At the intermediate focus, a Field Stop (FS) is foreseen; the FS has been suitably sized to let only the light rays coming from the useful FoV to impinge and enter the system. Additionally, given the clear separation between the optical path of the two channels, an ad hoc baffling system is foreseen and will be studied in detail in the next future.
The global FoV of each channel is 4° x 4°, subdivided in 4 strips, one for each filter, covering four quasi-contiguous strip on Mercury surface (see Fig. 1); at periherm, each strip corresponds to an area of about 30 x 5 km2.
Simulation and optimization of the camera design has been done by means of the raytracing software Zemax. The design has been chosen to satisfy the desired optical performance for all the filters in the whole FoV of each filter. Being the wavelength range rather extended, the on-axis and lateral chromatic aberrations tend to be the worst offenders in the optimization of the system. Unfortunately the choice of the glasses are restricted to rad-hard glasses, due to the hazardous environment in which the S/C will be operating, and, more specifically, to the rad-hard glasses the optics manufacturer has available in house. So only BK7G19, LAK9G15, SF6G05 and fused silica have been considered.
The Aperture Stop (AS) position, approximately in the middle of the relay system, has been chosen to allow a good aberration balancing over all the FoV; in this way the AS is also common to both channels.
The whole design has been conceived to be light weight and as simple as possible from a manufacturing and assembling point of view.
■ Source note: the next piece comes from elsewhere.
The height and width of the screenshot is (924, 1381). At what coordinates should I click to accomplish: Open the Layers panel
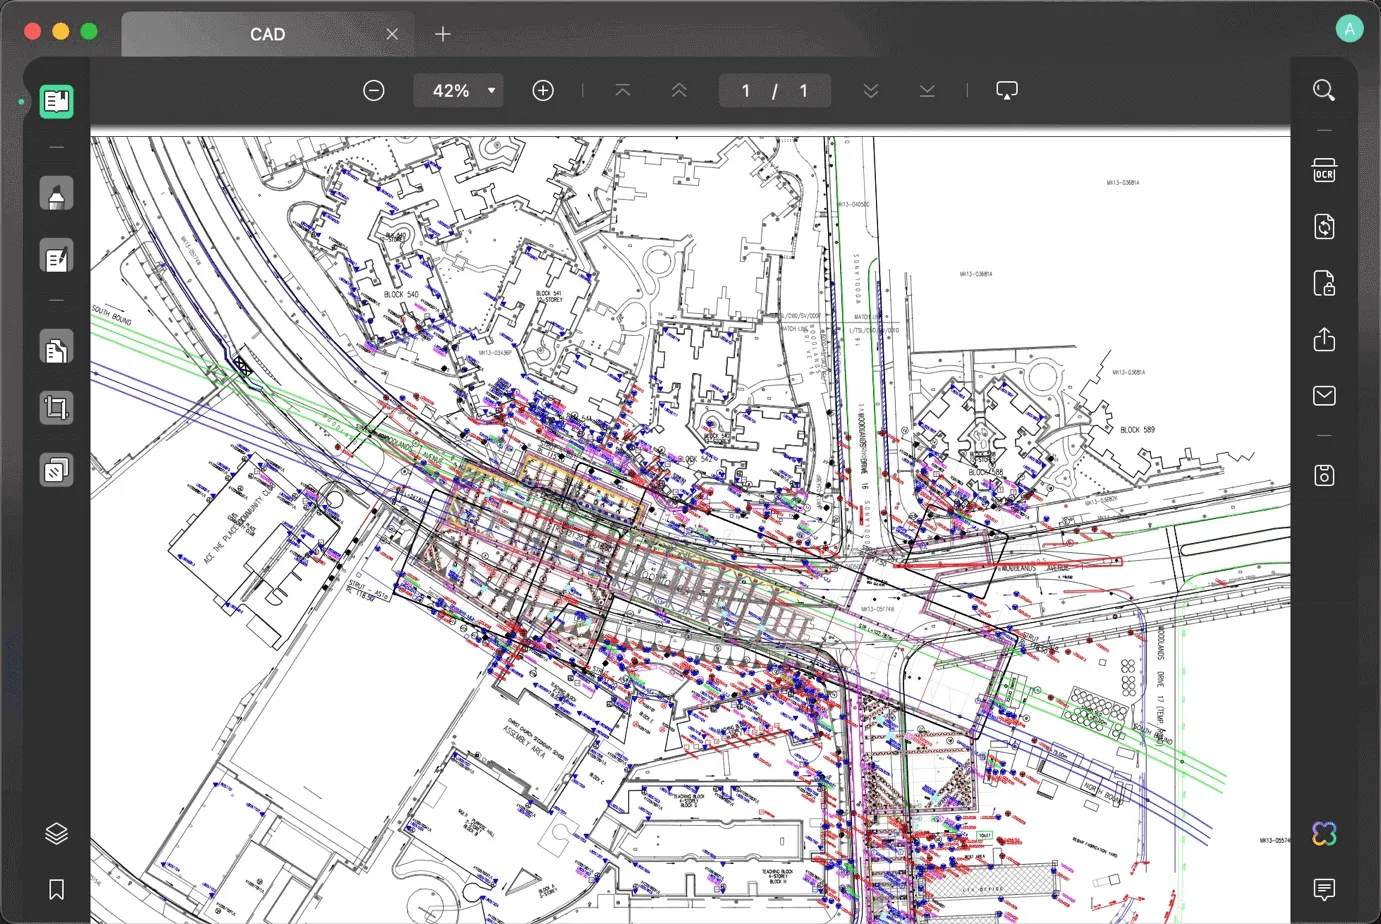tap(57, 833)
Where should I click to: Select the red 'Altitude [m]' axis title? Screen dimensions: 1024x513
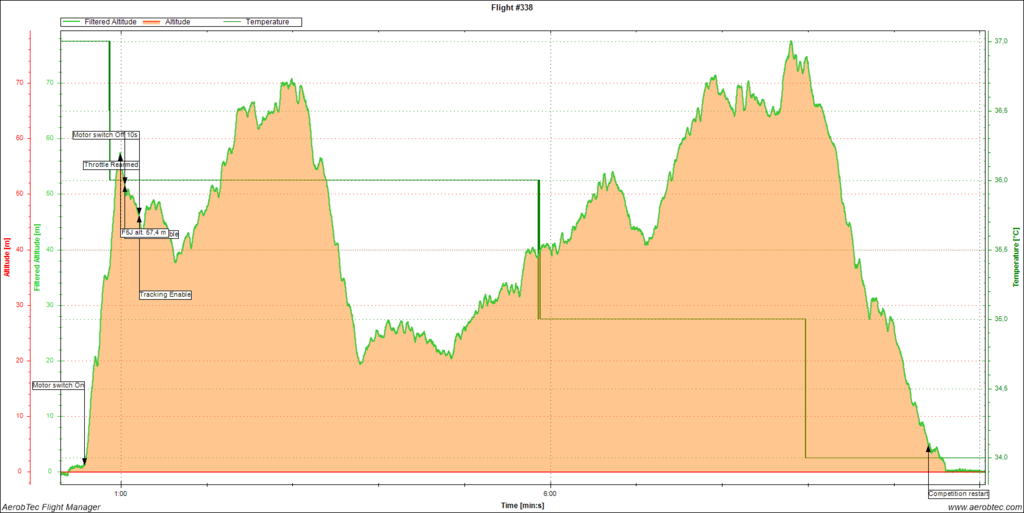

The overall length has been kept as short as possible and the smallest number of optical elements has been used; only pure spherical surface are used, except a slightly cylindrical lens necessary to reduce the chromatic aberration at the edges of the FoV.
To avoid mechanical movable parts, the filter concept is to use four different filtering strips deposited contiguously (side by side) on the same substrate. This window will be placed in the converging light beam near the APS detector. To avoid wavelength shifting due to non orthogonal incidence of the beam on the filter itself, the camera design has been envisaged to be as telecentric as possible.
The complete system consists of two identical cameras placed in the “along track” plane (see Fig. 2). The forward and the backward channels are nominally oriented at +20° and –20°, respectively (actually the optical axes of the two achromatic doublets are ±24° from nadir, and the system is working off-axis). The stereoscopic angle for the different filters will be different depending on the off- axis field portion used; the stereoscopic angle varies from 18° to 21.6°.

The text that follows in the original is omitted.